[Dataset entries]

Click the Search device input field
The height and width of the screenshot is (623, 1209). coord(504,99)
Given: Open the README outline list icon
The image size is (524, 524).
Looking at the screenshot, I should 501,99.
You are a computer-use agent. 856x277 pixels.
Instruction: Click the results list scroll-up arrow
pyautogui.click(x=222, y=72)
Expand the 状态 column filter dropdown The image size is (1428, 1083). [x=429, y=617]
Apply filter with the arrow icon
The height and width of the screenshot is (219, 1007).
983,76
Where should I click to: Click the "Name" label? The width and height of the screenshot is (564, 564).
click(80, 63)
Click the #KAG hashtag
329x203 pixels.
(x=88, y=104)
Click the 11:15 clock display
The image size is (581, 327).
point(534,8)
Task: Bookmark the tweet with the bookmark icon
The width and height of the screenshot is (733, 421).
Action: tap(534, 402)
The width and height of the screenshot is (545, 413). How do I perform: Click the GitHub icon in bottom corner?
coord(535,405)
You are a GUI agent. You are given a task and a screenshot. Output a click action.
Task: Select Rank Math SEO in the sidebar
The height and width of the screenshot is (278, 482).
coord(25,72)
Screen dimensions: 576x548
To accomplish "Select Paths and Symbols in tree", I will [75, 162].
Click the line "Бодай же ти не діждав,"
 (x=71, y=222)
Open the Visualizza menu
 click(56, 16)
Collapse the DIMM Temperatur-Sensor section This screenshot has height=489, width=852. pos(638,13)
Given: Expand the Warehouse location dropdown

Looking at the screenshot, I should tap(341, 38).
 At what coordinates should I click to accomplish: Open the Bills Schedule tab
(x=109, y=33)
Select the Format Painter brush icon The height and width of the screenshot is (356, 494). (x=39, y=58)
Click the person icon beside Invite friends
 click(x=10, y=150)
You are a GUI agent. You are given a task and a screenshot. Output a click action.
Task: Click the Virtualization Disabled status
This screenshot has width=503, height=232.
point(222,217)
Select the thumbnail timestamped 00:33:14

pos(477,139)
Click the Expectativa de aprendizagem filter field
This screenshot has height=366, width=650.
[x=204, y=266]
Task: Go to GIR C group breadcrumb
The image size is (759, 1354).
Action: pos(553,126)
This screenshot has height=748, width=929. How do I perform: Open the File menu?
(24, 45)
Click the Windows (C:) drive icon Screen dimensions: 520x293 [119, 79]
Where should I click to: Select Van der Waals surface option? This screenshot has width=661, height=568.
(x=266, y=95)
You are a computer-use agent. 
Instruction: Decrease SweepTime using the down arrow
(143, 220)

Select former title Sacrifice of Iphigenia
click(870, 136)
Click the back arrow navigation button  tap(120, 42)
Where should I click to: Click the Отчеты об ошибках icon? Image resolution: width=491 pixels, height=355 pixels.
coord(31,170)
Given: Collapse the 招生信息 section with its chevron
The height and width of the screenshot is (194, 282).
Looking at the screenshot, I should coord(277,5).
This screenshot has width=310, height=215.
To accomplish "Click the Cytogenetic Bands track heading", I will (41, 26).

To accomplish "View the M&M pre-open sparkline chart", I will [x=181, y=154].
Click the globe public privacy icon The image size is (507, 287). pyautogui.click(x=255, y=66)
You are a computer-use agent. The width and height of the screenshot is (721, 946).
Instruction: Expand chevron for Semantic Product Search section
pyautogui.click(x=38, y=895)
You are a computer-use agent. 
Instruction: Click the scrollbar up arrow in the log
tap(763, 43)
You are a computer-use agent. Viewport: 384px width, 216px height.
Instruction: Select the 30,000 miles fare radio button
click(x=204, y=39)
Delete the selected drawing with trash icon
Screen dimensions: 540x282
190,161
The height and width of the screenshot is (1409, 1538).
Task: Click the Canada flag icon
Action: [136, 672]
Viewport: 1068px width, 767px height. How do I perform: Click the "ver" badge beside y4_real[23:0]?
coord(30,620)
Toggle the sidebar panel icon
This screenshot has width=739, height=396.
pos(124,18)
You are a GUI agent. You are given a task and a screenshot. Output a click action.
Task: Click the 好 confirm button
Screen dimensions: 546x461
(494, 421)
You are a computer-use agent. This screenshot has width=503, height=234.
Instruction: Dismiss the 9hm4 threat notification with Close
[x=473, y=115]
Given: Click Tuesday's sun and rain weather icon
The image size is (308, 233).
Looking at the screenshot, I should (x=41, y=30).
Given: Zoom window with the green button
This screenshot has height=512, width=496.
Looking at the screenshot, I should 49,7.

## REQUIREMENT
Which lines in the entries above contain "Collapse"? Pull each of them out.

## WRITTEN ANSWER
Collapse the DIMM Temperatur-Sensor section This screenshot has height=489, width=852. pos(638,13)
Given: Collapse the 招生信息 section with its chevron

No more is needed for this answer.